通过将数据分割成块,在许多“块”中使用RSA也不是一个好主意。当您有很多数据(因为RSA是慢的)时,它很容易被重新排序,并且很慢。使用混合加密,而实际数据是用快速对称密码加密的,如AES和随机生成的密钥,使用一个RSA块加密。

#1


2  

Java/BouncyCastle and Barrett are using different paddings, so you cannot encrypt something in one and decrypt it in the other. The encryption result will also look differently.

Java/BouncyCastle和Barrett使用的是不同的paddings,所以你不能在一个文件中加密,而在另一个中解密。加密结果也会有所不同。

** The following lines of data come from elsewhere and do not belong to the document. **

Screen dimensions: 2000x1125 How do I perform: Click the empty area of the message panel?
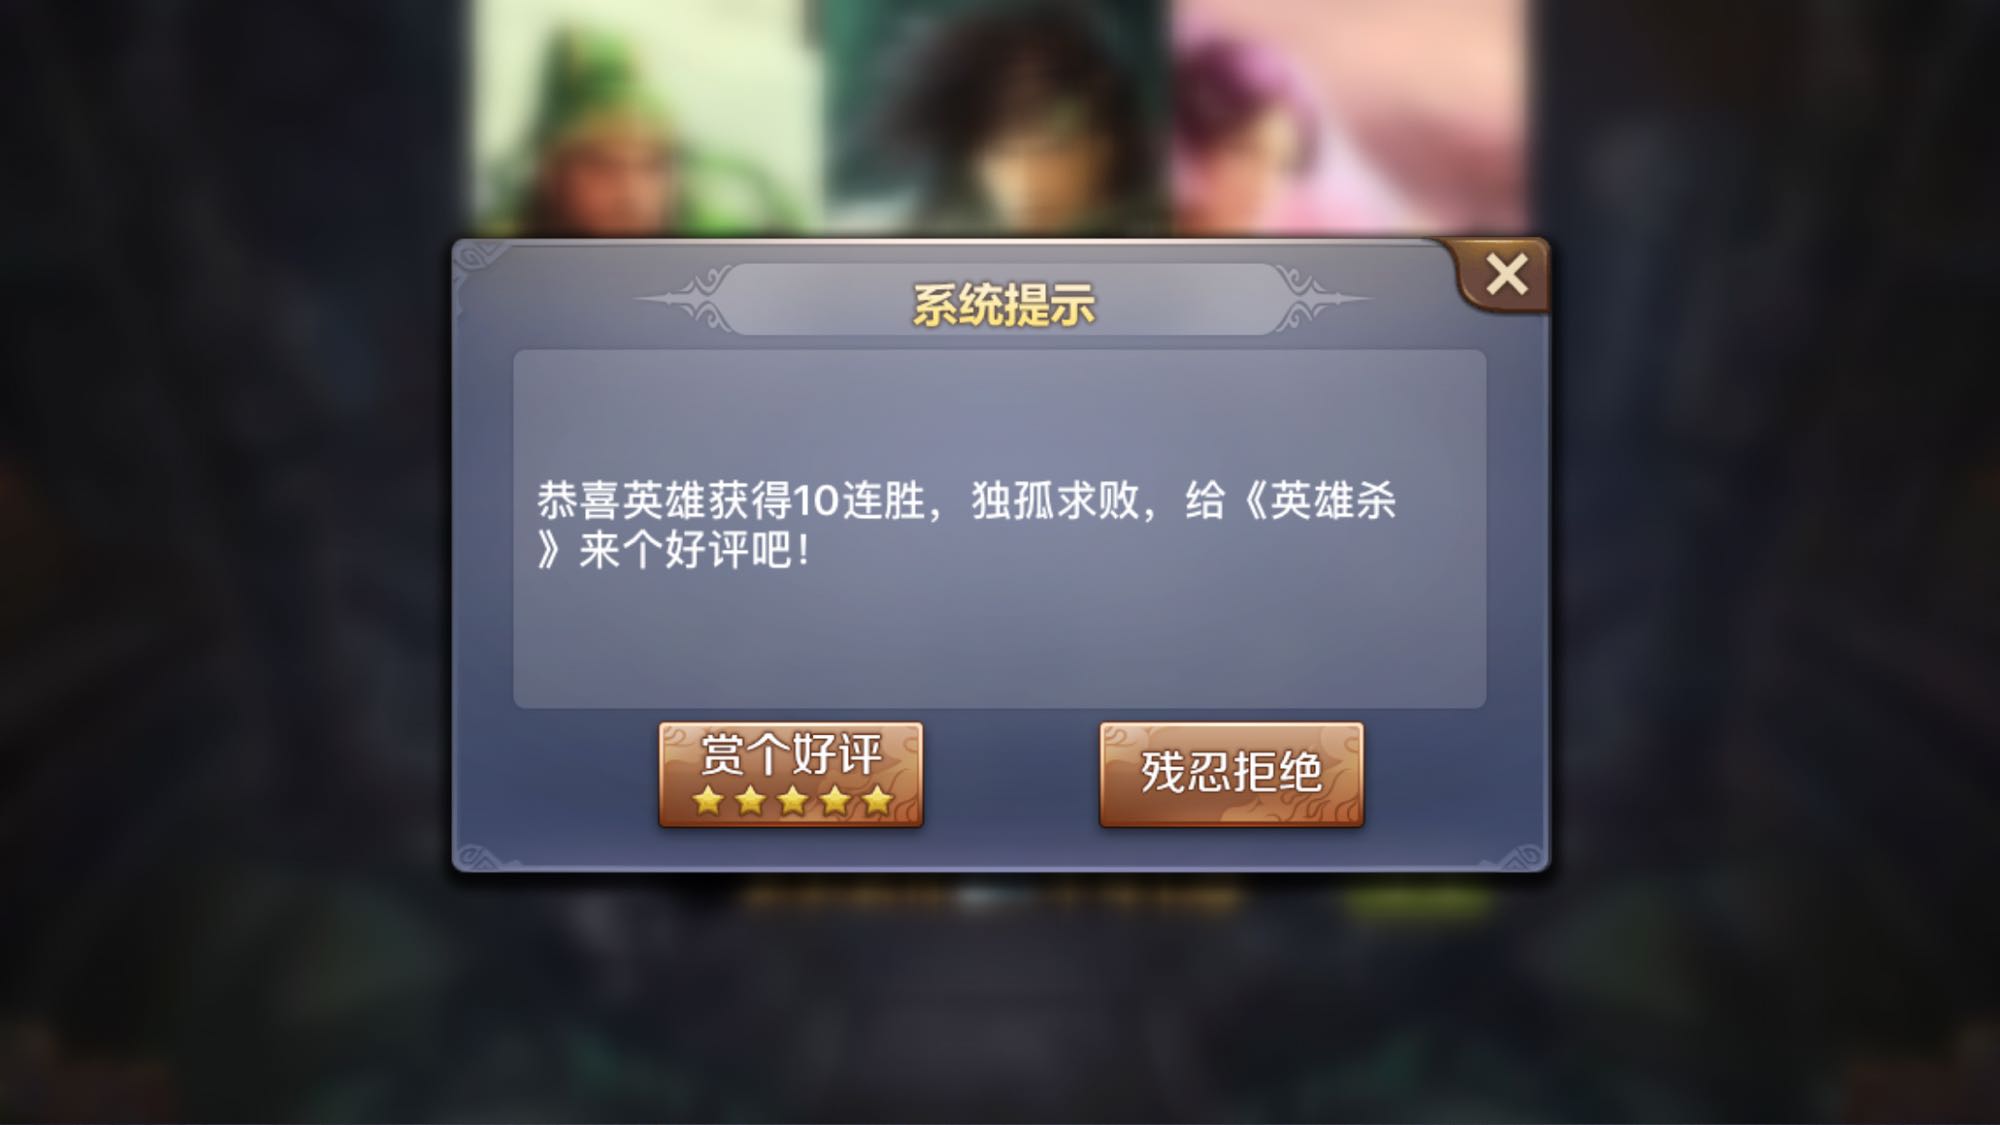(1000, 640)
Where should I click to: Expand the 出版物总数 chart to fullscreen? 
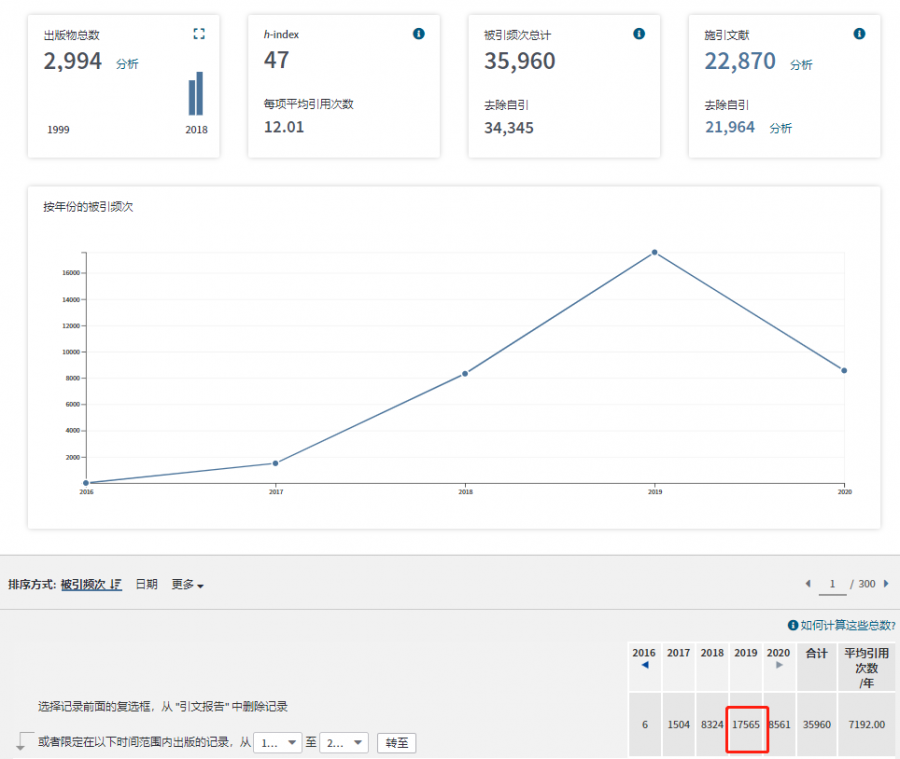pos(199,34)
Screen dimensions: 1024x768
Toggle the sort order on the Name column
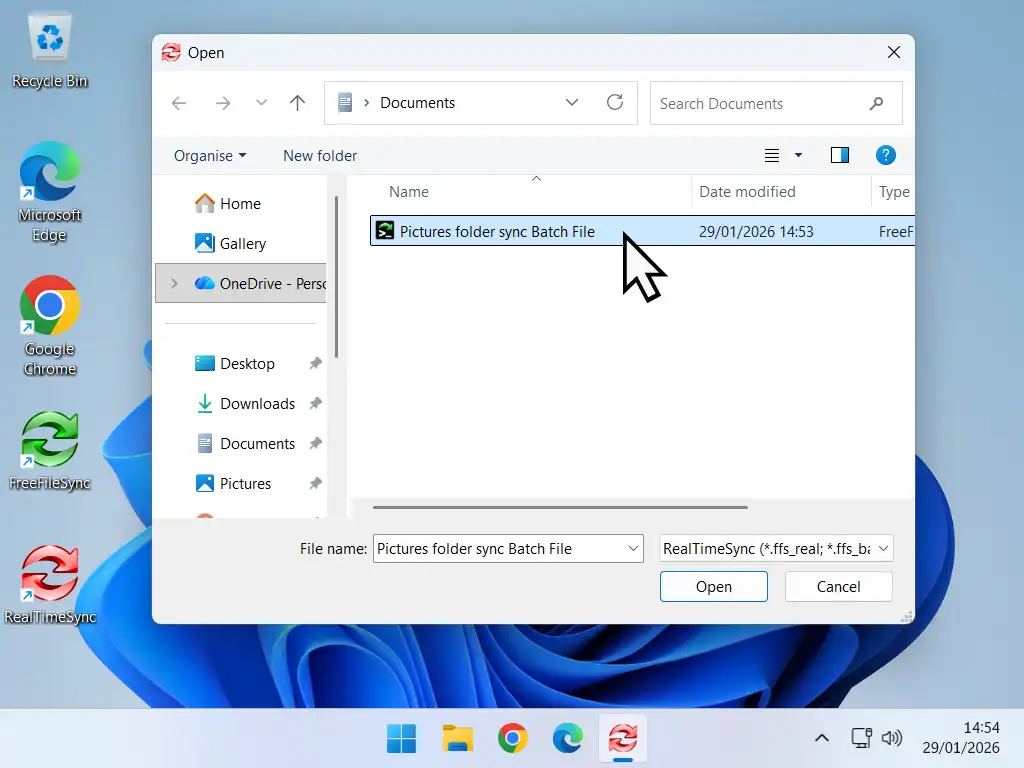[x=409, y=191]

The problem is that Barrett's RSAUtils is doing a zero byte padding:

问题是,Barrett的RSAUtils正在做一个零字节的填充:

while (a.length % key.chunkSize != 0) {
    a[i++] = 0;
}

as seen in RSAUtils.encryptedString(). Such a thing is not recommended and might not even work half the time. Java and BouncyCastle don't even provide such a padding option for RSA. A proper padding must be used. JSBN for example does support PKCS#1 v1.5 padding. So, your Java code should use a fully qualified Cipher instance string:

见RSAUtils.encryptedString()。这样的事情是不推荐的,甚至可能连一半的时间都没有。Java和BouncyCastle甚至没有为RSA提供这样的填充选项。必须使用适当的填充物。例如,JSBN支持PKCS#1 v1.5填充。因此,您的Java代码应该使用完全合格的Cipher实例字符串:

Cipher.getInstance("RSA/ECB/PKCS1Padding", new org.bouncycastle.jce.provider.BouncyCastleProvider());

It is also not a good idea to use RSA for many "blocks" by splitting the data into chunks. It is vulnerable to block reordering and is really slow when you have much data (because RSA is slow). Use Hybrid Encryption instead where the actual data is encrypted with a fast symmetric cipher like AES and the randomly generated key for it is encrypted with a single RSA block.

通过将数据分割成块,在许多“块”中使用RSA也不是一个好主意。当您有很多数据(因为RSA是慢的)时,它很容易被重新排序,并且很慢。使用混合加密,而实际数据是用快速对称密码加密的,如AES和随机生成的密钥,使用一个RSA块加密。